_Exercise prompt:_
Repeat every entry exactly. Leave nothing out.

(Stored items)
====

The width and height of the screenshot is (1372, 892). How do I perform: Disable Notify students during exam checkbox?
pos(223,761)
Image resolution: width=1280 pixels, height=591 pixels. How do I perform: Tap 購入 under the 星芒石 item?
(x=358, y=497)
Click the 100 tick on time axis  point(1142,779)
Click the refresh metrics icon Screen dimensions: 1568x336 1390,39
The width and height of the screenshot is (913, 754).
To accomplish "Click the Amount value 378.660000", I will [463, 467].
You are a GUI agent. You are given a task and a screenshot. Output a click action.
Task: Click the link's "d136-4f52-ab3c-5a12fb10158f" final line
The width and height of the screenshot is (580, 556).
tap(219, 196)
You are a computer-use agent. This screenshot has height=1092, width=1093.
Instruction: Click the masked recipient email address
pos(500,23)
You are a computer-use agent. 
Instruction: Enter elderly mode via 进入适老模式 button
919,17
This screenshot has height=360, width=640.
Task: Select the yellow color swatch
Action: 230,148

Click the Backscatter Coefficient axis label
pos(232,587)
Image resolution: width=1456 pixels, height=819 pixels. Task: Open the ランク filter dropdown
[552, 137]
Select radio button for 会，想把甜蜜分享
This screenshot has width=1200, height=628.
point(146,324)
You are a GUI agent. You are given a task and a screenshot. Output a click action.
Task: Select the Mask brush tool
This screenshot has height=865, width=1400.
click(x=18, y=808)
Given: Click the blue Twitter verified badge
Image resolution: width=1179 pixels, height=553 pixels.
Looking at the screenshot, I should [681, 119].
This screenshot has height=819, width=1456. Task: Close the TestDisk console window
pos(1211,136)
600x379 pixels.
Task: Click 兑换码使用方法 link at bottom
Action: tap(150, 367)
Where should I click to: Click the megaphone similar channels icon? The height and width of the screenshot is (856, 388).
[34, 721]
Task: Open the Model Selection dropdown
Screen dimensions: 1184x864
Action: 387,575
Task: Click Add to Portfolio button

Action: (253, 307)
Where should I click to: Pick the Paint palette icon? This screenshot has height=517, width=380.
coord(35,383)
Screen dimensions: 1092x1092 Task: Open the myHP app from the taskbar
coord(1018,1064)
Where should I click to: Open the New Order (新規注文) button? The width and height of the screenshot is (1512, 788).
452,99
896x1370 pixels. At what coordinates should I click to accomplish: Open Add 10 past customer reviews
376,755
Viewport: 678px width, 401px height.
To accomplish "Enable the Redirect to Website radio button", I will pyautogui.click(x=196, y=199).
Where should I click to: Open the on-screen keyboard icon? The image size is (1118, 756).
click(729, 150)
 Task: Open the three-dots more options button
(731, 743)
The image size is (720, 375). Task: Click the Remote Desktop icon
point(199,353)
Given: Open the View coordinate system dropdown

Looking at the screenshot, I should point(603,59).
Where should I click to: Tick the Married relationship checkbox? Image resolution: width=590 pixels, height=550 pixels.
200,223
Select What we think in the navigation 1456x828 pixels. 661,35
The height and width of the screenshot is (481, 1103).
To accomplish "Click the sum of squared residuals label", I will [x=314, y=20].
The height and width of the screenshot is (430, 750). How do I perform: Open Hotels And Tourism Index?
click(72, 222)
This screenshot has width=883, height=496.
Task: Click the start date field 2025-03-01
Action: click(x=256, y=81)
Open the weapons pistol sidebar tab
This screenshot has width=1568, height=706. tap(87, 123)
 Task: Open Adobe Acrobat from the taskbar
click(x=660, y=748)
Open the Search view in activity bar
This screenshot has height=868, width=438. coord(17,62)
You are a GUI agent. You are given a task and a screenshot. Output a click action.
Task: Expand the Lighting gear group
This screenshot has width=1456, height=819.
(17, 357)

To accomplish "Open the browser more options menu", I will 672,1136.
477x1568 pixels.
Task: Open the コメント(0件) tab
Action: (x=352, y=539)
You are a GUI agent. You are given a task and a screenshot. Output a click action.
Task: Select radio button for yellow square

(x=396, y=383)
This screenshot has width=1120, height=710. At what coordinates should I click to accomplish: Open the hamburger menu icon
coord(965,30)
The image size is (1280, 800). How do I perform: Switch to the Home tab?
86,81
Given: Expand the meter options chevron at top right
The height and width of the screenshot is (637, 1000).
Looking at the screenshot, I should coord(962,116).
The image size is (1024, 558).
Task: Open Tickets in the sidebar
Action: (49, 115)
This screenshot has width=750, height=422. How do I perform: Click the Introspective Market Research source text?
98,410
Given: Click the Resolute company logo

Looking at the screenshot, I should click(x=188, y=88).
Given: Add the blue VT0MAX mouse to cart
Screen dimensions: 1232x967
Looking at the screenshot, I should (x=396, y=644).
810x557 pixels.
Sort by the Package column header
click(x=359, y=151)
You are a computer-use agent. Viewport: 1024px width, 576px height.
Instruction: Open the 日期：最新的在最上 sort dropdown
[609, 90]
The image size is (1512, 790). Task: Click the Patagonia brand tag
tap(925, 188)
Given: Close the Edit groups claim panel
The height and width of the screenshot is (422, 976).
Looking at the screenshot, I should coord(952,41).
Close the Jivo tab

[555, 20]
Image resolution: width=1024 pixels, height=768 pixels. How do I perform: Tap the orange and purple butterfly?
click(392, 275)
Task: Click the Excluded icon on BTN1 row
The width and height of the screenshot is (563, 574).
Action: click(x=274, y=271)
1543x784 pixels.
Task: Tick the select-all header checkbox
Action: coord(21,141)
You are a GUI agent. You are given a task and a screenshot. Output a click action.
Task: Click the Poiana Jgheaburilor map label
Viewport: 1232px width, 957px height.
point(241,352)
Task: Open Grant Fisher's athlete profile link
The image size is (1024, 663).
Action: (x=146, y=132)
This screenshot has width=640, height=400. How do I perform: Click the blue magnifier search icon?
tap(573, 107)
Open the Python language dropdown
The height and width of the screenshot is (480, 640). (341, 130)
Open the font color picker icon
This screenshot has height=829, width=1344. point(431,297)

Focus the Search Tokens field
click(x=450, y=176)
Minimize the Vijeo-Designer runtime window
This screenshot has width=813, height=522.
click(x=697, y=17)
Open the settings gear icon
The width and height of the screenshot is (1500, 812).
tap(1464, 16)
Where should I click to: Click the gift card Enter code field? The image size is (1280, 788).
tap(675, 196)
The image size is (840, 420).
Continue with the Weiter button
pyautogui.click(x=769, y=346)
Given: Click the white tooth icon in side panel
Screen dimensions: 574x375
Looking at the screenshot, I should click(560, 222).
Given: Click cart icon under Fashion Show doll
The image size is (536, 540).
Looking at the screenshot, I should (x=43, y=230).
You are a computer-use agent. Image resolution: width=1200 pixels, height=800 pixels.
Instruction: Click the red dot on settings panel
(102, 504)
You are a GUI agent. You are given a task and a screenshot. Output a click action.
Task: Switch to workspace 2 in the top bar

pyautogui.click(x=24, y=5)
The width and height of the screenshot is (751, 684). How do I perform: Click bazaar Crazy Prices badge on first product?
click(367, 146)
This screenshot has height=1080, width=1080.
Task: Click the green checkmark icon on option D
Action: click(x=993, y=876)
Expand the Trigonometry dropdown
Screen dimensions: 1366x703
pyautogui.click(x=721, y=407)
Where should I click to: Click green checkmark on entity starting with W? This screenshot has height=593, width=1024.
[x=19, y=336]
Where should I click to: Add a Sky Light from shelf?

====

_Exercise answer:_
The width and height of the screenshot is (1372, 892). How do I perform: Disable Notify students during exam checkbox?
pos(223,761)
Image resolution: width=1280 pixels, height=591 pixels. How do I perform: Tap 購入 under the 星芒石 item?
(x=358, y=497)
Click the 100 tick on time axis  point(1142,779)
Click the refresh metrics icon Screen dimensions: 1568x336 1390,39
The width and height of the screenshot is (913, 754).
To accomplish "Click the Amount value 378.660000", I will [463, 467].
You are a GUI agent. You are given a task and a screenshot. Output a click action.
Task: Click the link's "d136-4f52-ab3c-5a12fb10158f" final line
The width and height of the screenshot is (580, 556).
tap(219, 196)
You are a computer-use agent. This screenshot has height=1092, width=1093.
Instruction: Click the masked recipient email address
pos(500,23)
You are a computer-use agent. 
Instruction: Enter elderly mode via 进入适老模式 button
919,17
This screenshot has height=360, width=640.
Task: Select the yellow color swatch
Action: 230,148

Click the Backscatter Coefficient axis label
pos(232,587)
Image resolution: width=1456 pixels, height=819 pixels. Task: Open the ランク filter dropdown
[552, 137]
Select radio button for 会，想把甜蜜分享
This screenshot has width=1200, height=628.
point(146,324)
You are a GUI agent. You are given a task and a screenshot. Output a click action.
Task: Select the Mask brush tool
This screenshot has height=865, width=1400.
click(x=18, y=808)
Given: Click the blue Twitter verified badge
Image resolution: width=1179 pixels, height=553 pixels.
Looking at the screenshot, I should [681, 119].
This screenshot has height=819, width=1456. Task: Close the TestDisk console window
pos(1211,136)
600x379 pixels.
Task: Click 兑换码使用方法 link at bottom
Action: tap(150, 367)
Where should I click to: Click the megaphone similar channels icon? The height and width of the screenshot is (856, 388).
[34, 721]
Task: Open the Model Selection dropdown
Screen dimensions: 1184x864
Action: 387,575
Task: Click Add to Portfolio button

Action: (253, 307)
Where should I click to: Pick the Paint palette icon? This screenshot has height=517, width=380.
coord(35,383)
Screen dimensions: 1092x1092 Task: Open the myHP app from the taskbar
coord(1018,1064)
Where should I click to: Open the New Order (新規注文) button? The width and height of the screenshot is (1512, 788).
452,99
896x1370 pixels. At what coordinates should I click to accomplish: Open Add 10 past customer reviews
376,755
Viewport: 678px width, 401px height.
To accomplish "Enable the Redirect to Website radio button", I will pyautogui.click(x=196, y=199).
Where should I click to: Open the on-screen keyboard icon? The image size is (1118, 756).
click(729, 150)
 Task: Open the three-dots more options button
(731, 743)
The image size is (720, 375). Task: Click the Remote Desktop icon
point(199,353)
Given: Open the View coordinate system dropdown

Looking at the screenshot, I should point(603,59).
Where should I click to: Tick the Married relationship checkbox? Image resolution: width=590 pixels, height=550 pixels.
200,223
Select What we think in the navigation 1456x828 pixels. 661,35
The height and width of the screenshot is (481, 1103).
To accomplish "Click the sum of squared residuals label", I will [x=314, y=20].
The height and width of the screenshot is (430, 750). How do I perform: Open Hotels And Tourism Index?
click(72, 222)
This screenshot has width=883, height=496.
Task: Click the start date field 2025-03-01
Action: click(x=256, y=81)
Open the weapons pistol sidebar tab
This screenshot has width=1568, height=706. tap(87, 123)
 Task: Open Adobe Acrobat from the taskbar
click(x=660, y=748)
Open the Search view in activity bar
This screenshot has height=868, width=438. coord(17,62)
You are a GUI agent. You are given a task and a screenshot. Output a click action.
Task: Expand the Lighting gear group
This screenshot has width=1456, height=819.
(17, 357)

To accomplish "Open the browser more options menu", I will 672,1136.
477x1568 pixels.
Task: Open the コメント(0件) tab
Action: (x=352, y=539)
You are a GUI agent. You are given a task and a screenshot. Output a click action.
Task: Select radio button for yellow square

(x=396, y=383)
This screenshot has width=1120, height=710. At what coordinates should I click to accomplish: Open the hamburger menu icon
coord(965,30)
The image size is (1280, 800). How do I perform: Switch to the Home tab?
86,81
Given: Expand the meter options chevron at top right
The height and width of the screenshot is (637, 1000).
Looking at the screenshot, I should coord(962,116).
The image size is (1024, 558).
Task: Open Tickets in the sidebar
Action: (49, 115)
This screenshot has width=750, height=422. How do I perform: Click the Introspective Market Research source text?
98,410
Given: Click the Resolute company logo

Looking at the screenshot, I should click(x=188, y=88).
Given: Add the blue VT0MAX mouse to cart
Screen dimensions: 1232x967
Looking at the screenshot, I should (x=396, y=644).
810x557 pixels.
Sort by the Package column header
click(x=359, y=151)
You are a computer-use agent. Viewport: 1024px width, 576px height.
Instruction: Open the 日期：最新的在最上 sort dropdown
[609, 90]
The image size is (1512, 790). Task: Click the Patagonia brand tag
tap(925, 188)
Given: Close the Edit groups claim panel
The height and width of the screenshot is (422, 976).
Looking at the screenshot, I should coord(952,41).
Close the Jivo tab

[555, 20]
Image resolution: width=1024 pixels, height=768 pixels. How do I perform: Tap the orange and purple butterfly?
click(392, 275)
Task: Click the Excluded icon on BTN1 row
The width and height of the screenshot is (563, 574).
Action: click(x=274, y=271)
1543x784 pixels.
Task: Tick the select-all header checkbox
Action: coord(21,141)
You are a GUI agent. You are given a task and a screenshot. Output a click action.
Task: Click the Poiana Jgheaburilor map label
Viewport: 1232px width, 957px height.
point(241,352)
Task: Open Grant Fisher's athlete profile link
The image size is (1024, 663).
Action: (x=146, y=132)
This screenshot has width=640, height=400. How do I perform: Click the blue magnifier search icon?
tap(573, 107)
Open the Python language dropdown
The height and width of the screenshot is (480, 640). (341, 130)
Open the font color picker icon
This screenshot has height=829, width=1344. point(431,297)

Focus the Search Tokens field
click(x=450, y=176)
Minimize the Vijeo-Designer runtime window
This screenshot has width=813, height=522.
click(x=697, y=17)
Open the settings gear icon
The width and height of the screenshot is (1500, 812).
tap(1464, 16)
Where should I click to: Click the gift card Enter code field? The image size is (1280, 788).
tap(675, 196)
The image size is (840, 420).
Continue with the Weiter button
pyautogui.click(x=769, y=346)
Given: Click the white tooth icon in side panel
Screen dimensions: 574x375
Looking at the screenshot, I should click(560, 222).
Given: Click cart icon under Fashion Show doll
The image size is (536, 540).
Looking at the screenshot, I should (x=43, y=230).
You are a computer-use agent. Image resolution: width=1200 pixels, height=800 pixels.
Instruction: Click the red dot on settings panel
(102, 504)
You are a GUI agent. You are given a task and a screenshot. Output a click action.
Task: Switch to workspace 2 in the top bar

pyautogui.click(x=24, y=5)
The width and height of the screenshot is (751, 684). How do I perform: Click bazaar Crazy Prices badge on first product?
click(367, 146)
This screenshot has height=1080, width=1080.
Task: Click the green checkmark icon on option D
Action: click(x=993, y=876)
Expand the Trigonometry dropdown
Screen dimensions: 1366x703
pyautogui.click(x=721, y=407)
Where should I click to: Click green checkmark on entity starting with W? This screenshot has height=593, width=1024.
[x=19, y=336]
Where should I click to: Add a Sky Light from shelf?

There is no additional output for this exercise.